Directions.
Only the lines holding "result" are wanted. Copy every one from the records below.

(Beginning of Stored data)

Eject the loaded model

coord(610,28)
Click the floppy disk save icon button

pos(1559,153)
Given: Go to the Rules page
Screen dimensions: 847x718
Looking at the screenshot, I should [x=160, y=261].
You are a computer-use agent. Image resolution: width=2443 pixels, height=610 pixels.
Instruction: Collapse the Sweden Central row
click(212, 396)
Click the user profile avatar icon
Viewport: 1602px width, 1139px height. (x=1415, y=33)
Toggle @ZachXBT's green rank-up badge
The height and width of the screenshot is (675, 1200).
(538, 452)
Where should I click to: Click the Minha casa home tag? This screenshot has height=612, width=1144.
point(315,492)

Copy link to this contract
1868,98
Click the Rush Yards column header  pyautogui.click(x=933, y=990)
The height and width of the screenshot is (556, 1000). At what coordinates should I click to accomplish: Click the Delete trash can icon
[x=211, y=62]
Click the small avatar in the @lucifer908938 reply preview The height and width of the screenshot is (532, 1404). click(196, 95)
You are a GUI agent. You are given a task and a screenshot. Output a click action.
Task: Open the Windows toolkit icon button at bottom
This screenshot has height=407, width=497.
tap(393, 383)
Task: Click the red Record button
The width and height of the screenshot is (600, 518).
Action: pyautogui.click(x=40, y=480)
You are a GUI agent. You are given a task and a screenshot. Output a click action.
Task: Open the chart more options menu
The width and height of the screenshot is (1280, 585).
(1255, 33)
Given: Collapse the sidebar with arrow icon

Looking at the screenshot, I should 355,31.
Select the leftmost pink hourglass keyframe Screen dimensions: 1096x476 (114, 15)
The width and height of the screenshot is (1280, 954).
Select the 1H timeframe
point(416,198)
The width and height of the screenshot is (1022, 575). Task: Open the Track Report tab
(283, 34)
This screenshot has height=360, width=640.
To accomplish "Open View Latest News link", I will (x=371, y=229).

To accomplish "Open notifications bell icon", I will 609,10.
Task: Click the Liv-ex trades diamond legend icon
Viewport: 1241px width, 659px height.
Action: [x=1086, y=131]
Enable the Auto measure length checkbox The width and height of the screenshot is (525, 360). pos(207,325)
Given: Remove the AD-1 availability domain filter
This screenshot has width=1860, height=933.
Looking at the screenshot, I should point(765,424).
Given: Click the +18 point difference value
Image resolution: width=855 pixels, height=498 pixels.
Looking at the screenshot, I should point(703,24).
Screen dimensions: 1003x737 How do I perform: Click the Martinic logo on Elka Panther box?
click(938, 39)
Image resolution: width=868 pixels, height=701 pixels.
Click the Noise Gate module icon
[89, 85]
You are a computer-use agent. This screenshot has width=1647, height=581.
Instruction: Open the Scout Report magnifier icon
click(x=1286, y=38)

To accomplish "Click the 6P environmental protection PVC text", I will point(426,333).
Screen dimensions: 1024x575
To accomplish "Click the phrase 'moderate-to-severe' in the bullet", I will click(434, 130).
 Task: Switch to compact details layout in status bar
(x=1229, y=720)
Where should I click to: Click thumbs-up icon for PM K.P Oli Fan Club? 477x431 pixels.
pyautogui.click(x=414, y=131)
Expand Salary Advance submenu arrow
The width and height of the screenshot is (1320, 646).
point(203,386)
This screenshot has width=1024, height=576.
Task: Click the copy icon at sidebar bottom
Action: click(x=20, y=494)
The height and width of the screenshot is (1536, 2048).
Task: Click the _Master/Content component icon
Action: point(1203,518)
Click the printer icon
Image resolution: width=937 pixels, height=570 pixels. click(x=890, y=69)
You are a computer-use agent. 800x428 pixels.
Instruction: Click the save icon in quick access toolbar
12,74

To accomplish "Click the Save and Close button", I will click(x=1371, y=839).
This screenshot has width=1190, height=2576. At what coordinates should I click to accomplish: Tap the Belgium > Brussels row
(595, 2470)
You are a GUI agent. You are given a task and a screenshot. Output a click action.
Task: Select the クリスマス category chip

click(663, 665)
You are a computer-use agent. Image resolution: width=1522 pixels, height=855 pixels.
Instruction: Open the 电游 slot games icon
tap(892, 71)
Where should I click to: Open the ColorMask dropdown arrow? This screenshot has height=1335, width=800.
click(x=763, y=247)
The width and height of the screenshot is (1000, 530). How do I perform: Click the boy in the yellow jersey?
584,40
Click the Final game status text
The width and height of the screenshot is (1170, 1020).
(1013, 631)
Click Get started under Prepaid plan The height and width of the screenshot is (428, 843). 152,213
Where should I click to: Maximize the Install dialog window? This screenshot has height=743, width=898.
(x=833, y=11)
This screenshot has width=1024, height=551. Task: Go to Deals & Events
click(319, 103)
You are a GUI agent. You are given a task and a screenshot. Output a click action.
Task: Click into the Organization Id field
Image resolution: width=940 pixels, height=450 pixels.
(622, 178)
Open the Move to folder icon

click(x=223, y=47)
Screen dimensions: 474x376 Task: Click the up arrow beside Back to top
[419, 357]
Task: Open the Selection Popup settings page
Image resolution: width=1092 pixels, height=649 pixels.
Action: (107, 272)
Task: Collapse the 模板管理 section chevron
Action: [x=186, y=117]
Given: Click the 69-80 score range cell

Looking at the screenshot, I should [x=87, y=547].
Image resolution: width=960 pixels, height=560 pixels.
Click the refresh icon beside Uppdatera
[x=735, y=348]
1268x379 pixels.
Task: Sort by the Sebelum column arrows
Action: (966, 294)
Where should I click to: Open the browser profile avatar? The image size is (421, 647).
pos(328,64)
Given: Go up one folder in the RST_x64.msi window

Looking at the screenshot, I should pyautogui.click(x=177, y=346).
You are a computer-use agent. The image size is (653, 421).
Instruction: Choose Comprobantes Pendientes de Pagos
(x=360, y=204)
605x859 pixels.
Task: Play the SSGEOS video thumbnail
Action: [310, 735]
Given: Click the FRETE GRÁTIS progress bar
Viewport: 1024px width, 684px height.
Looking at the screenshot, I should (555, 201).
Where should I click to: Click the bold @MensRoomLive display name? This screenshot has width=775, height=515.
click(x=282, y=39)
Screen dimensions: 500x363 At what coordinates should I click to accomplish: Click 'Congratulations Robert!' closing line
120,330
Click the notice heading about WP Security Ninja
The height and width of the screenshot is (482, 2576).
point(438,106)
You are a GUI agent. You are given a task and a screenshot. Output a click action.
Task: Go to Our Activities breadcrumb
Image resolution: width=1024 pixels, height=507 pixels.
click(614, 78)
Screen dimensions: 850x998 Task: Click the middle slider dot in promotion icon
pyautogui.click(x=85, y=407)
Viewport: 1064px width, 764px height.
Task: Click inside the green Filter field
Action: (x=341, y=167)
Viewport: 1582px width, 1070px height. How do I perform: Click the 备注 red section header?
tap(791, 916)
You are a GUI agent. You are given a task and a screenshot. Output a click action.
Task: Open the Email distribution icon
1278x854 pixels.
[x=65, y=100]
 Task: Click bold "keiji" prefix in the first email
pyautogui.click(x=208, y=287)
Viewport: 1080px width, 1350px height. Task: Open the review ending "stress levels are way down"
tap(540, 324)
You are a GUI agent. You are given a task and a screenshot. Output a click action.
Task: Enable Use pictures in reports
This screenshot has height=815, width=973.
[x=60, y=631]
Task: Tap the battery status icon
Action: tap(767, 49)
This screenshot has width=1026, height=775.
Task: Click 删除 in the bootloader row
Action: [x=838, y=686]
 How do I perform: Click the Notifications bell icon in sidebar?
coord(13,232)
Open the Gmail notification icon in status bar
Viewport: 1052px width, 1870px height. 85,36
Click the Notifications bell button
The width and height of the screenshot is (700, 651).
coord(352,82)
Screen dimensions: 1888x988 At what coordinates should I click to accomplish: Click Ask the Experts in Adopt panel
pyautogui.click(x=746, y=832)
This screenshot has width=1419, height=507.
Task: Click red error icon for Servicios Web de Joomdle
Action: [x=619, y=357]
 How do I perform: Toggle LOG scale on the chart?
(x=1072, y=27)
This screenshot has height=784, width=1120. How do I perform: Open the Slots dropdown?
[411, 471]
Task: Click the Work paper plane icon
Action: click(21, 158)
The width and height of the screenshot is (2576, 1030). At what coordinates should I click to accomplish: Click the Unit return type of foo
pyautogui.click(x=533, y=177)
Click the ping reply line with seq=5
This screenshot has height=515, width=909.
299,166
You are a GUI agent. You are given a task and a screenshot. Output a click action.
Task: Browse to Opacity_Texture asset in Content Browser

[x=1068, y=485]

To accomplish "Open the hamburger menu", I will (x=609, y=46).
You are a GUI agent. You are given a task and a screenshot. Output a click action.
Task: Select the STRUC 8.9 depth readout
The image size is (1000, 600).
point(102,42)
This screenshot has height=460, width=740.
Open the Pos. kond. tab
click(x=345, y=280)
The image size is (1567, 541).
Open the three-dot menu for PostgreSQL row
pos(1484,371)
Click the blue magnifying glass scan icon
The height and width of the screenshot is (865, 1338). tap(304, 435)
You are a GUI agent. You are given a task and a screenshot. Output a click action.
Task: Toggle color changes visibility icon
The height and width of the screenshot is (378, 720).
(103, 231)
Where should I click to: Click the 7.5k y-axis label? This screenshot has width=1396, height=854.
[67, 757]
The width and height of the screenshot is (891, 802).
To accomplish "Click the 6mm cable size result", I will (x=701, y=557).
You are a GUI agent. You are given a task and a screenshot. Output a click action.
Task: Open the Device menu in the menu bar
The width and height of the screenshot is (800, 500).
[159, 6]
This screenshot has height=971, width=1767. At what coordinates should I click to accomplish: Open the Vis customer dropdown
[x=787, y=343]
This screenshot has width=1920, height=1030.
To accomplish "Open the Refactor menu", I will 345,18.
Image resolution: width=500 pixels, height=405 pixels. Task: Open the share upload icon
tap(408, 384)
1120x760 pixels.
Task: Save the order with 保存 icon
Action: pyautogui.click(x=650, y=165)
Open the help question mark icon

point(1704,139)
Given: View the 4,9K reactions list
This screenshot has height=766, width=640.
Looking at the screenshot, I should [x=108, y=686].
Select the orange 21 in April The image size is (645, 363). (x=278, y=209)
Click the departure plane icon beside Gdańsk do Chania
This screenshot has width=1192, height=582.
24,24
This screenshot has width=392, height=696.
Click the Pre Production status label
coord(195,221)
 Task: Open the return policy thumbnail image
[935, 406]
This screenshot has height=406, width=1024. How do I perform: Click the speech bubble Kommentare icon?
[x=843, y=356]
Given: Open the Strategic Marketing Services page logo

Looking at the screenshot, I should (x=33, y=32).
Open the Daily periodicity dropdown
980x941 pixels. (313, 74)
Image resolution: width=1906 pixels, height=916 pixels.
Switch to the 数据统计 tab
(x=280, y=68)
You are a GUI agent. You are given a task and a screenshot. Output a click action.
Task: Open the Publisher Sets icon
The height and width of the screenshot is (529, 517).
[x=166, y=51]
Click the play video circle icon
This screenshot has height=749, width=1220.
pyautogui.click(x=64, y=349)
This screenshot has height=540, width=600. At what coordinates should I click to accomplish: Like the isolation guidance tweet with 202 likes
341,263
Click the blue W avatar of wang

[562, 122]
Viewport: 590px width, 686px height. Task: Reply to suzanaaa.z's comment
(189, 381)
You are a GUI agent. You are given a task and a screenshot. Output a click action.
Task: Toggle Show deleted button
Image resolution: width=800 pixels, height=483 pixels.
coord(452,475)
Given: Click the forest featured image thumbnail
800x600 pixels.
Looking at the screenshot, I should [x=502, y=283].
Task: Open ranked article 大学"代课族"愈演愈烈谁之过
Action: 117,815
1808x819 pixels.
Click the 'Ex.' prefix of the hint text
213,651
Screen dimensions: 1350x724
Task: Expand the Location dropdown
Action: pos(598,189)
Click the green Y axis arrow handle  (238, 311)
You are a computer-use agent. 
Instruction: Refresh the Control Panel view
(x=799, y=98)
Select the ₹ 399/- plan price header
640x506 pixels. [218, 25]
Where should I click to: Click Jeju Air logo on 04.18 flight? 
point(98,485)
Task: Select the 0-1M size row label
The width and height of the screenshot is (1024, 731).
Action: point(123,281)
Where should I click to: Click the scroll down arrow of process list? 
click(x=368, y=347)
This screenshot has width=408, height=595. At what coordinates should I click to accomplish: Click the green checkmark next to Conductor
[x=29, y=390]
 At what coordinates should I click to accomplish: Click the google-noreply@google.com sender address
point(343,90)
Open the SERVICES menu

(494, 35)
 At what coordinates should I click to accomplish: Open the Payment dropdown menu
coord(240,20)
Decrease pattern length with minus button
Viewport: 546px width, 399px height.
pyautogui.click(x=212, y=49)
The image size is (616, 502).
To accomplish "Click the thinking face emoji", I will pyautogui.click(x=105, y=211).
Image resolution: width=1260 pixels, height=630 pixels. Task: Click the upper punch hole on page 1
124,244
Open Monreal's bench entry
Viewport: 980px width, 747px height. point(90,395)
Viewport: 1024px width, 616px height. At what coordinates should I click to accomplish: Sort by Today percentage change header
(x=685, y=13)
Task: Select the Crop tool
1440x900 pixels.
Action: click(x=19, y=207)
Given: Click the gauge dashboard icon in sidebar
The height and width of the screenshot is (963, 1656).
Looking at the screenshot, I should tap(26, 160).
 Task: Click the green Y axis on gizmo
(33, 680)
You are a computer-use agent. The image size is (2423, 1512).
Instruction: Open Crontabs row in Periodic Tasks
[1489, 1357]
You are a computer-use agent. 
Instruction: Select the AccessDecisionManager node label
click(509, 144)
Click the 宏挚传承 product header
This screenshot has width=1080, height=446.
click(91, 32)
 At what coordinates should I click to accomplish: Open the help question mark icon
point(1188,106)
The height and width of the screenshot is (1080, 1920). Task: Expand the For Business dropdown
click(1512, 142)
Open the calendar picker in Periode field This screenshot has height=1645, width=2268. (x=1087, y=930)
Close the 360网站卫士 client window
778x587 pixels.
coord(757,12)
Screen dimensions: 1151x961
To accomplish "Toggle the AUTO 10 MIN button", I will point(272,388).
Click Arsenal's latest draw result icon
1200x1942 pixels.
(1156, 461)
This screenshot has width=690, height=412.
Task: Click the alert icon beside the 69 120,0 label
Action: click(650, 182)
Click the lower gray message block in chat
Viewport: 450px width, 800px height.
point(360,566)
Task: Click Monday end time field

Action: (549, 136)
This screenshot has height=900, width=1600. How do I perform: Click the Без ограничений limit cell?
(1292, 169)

(End of Stored data)

Response.
To accomplish "Click the 6mm cable size result", I will (x=701, y=557).
Click Arsenal's latest draw result icon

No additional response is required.